Yeni düzenleme sayesinde yatırımcıların karşılaştığı bürokratik engellerin azaltılması, yatırımların daha kısa sürede devreye alınması ve Türkiye’nin enerji arz güvenliğinin güçlendirilmesi hedefleniyor.
TÜREB: Türkiye rüzgarda yeni bir döneme giriyor
Türkiye Rüzgar Enerjisi Birliği (TÜREB) Başkanı Dr. İbrahim Erden, yapılan düzenlemenin Türkiye’nin 2035 enerji stratejisi ve 2053 net sıfır karbon hedefi doğrultusunda çok önemli bir adım olduğunu belirtti. Erden, “Bu düzenleme, Türkiye’nin rüzgarda 48 GW kurulu güce ulaşma hedefini daha kısa sürede gerçekleştirmesinin önünü açıyor.

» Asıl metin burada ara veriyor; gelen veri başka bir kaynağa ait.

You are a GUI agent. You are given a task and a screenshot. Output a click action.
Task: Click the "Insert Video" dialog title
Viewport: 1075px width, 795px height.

Enerji ithalatı azalacak, cari açık düşecek ve sanayi üretiminde ciddi bir ivme kazanılacak” dedi.
Dr. Erden, yasa sürecine katkı sunan Enerji ve Tabii Kaynaklar Bakanı Alparslan Bayraktar, EPDK Başkanı Mustafa Yılmaz, TBMM komisyon ve grup başkanlarına teşekkür ederek sektörün bu yeni döneme güçlü bir şekilde hazırlandığını ifade etti.

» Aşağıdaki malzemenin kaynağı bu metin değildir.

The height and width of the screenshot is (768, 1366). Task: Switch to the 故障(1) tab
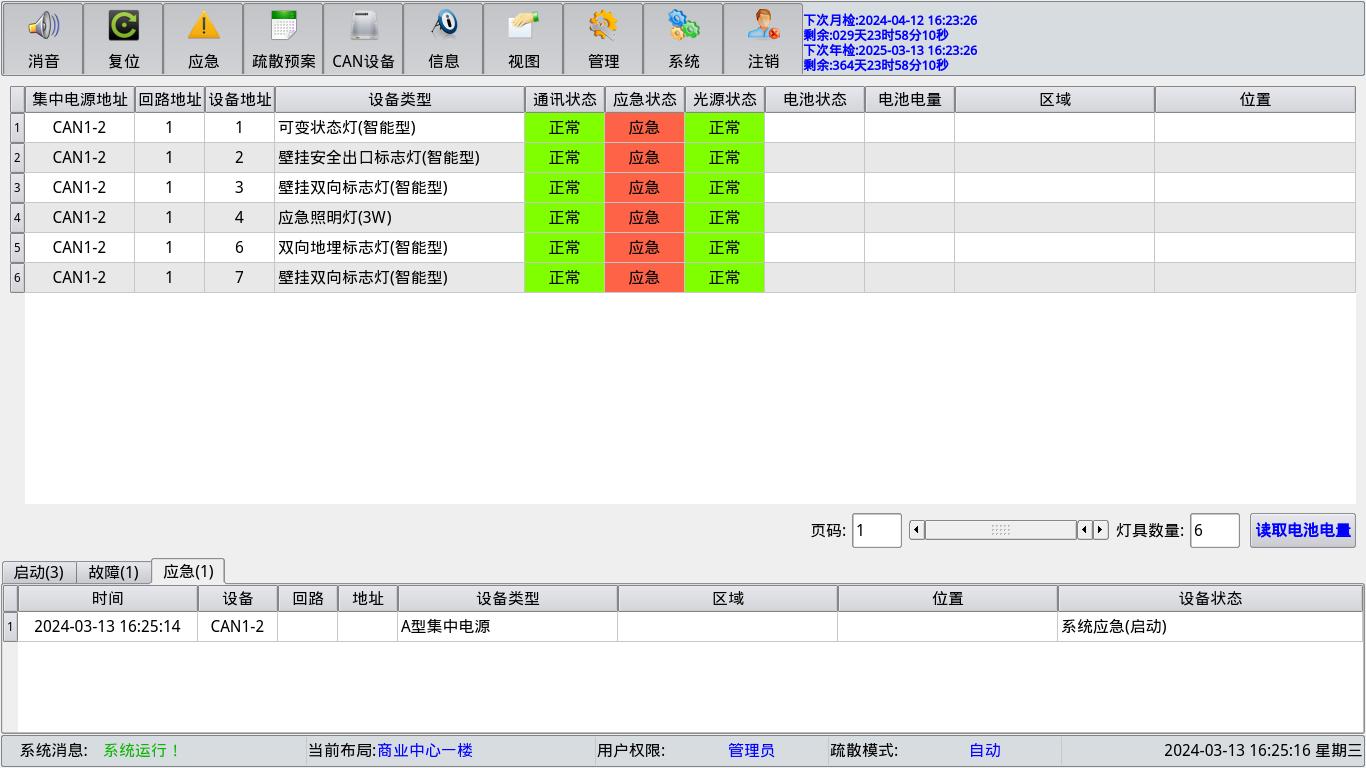pos(113,572)
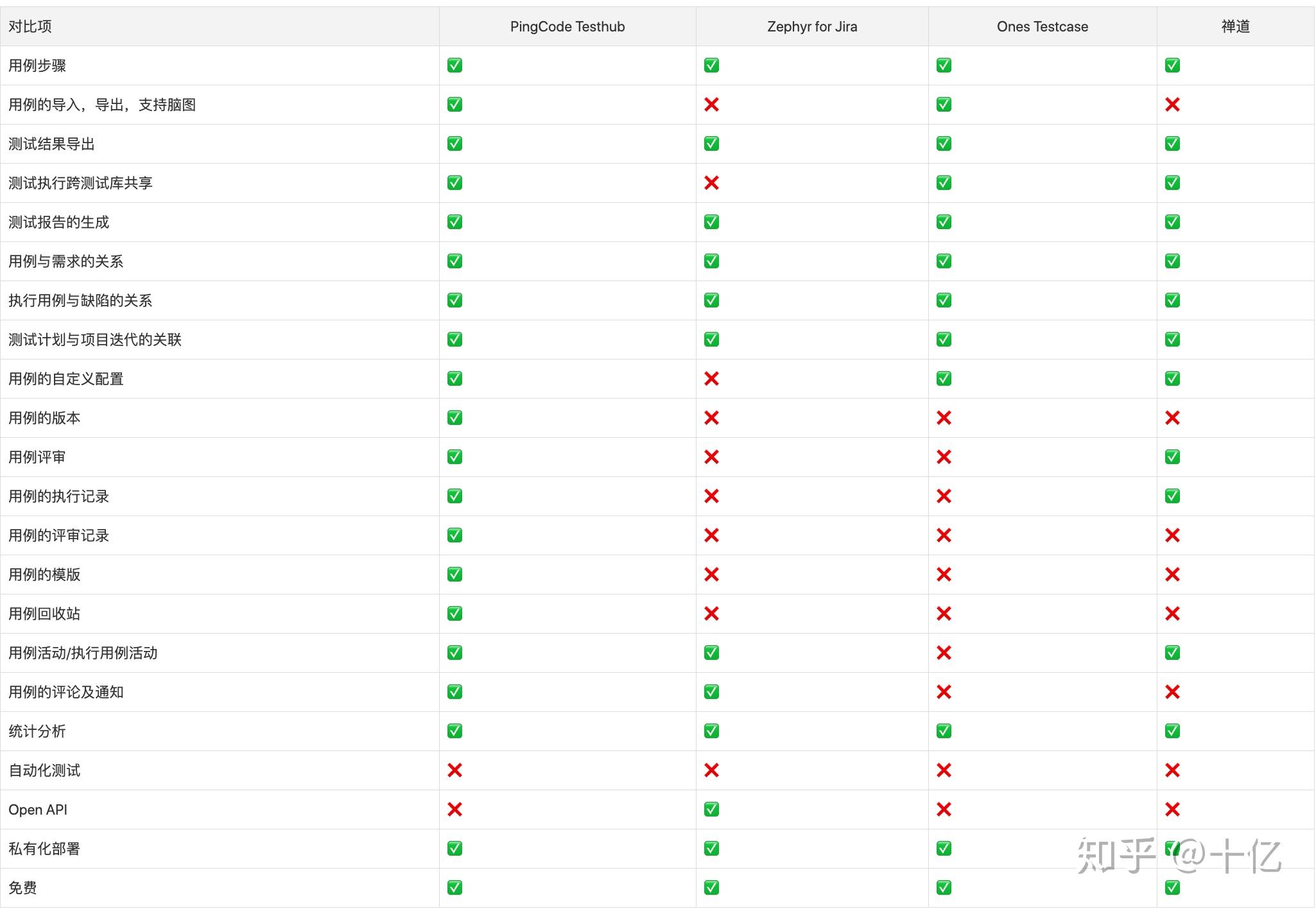Click the 对比项 header cell

tap(30, 26)
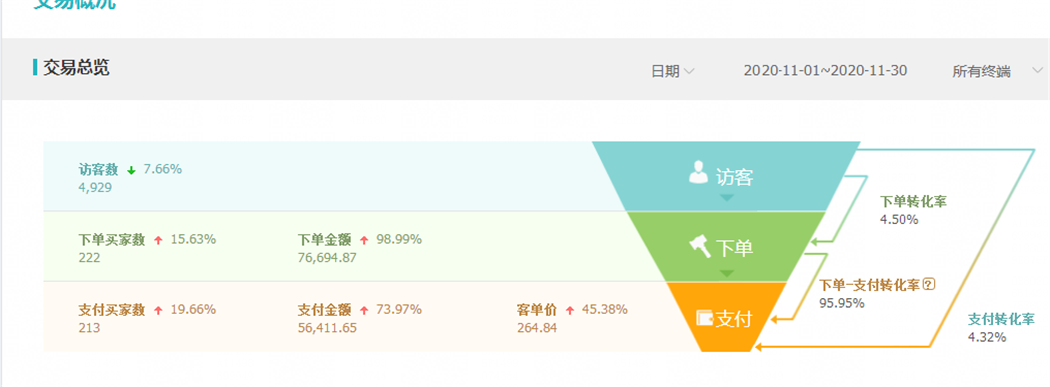Click the help icon beside 下单-支付转化率

(928, 285)

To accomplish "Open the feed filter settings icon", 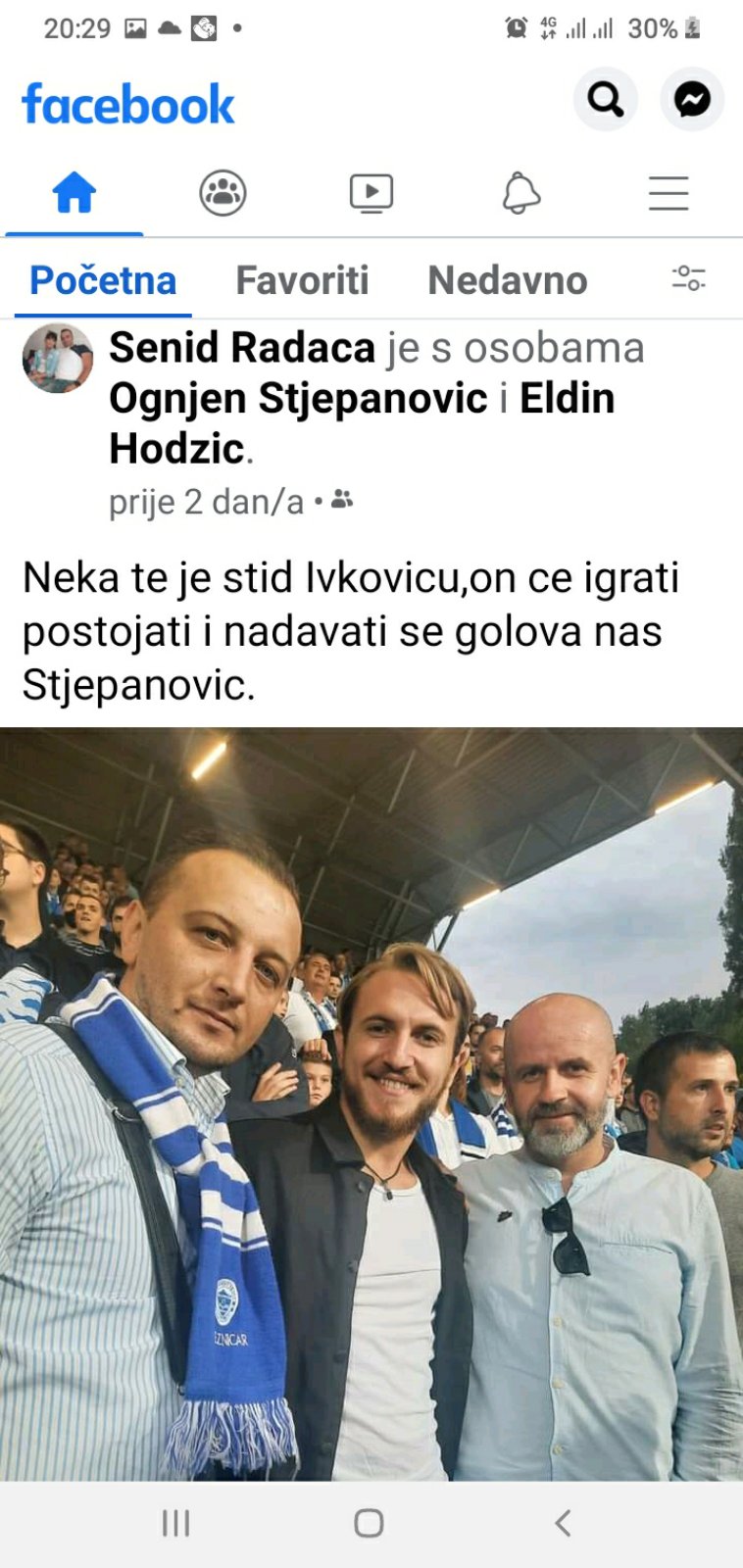I will 688,278.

Türkiye’nin yenilenebilir enerji geleceği hız kazanıyor
Mevcut durumda yaklaşık 14 GW olan rüzgar kurulu gücünün, tahsis edilen binlerce MW’lık kapasiteyle çok daha kısa sürede yatırıma dönüşmesi bekleniyor. Yeni yasa ile birlikte yatırımcıların önünü açan, bürokratik süreçleri sadeleştiren ve enerji projelerinde zaman kaybını önleyen adımların hayata geçirilmesiyle, Türkiye’nin yenilenebilir enerji alanındaki hedeflerine daha hızlı ulaşması öngörülüyor.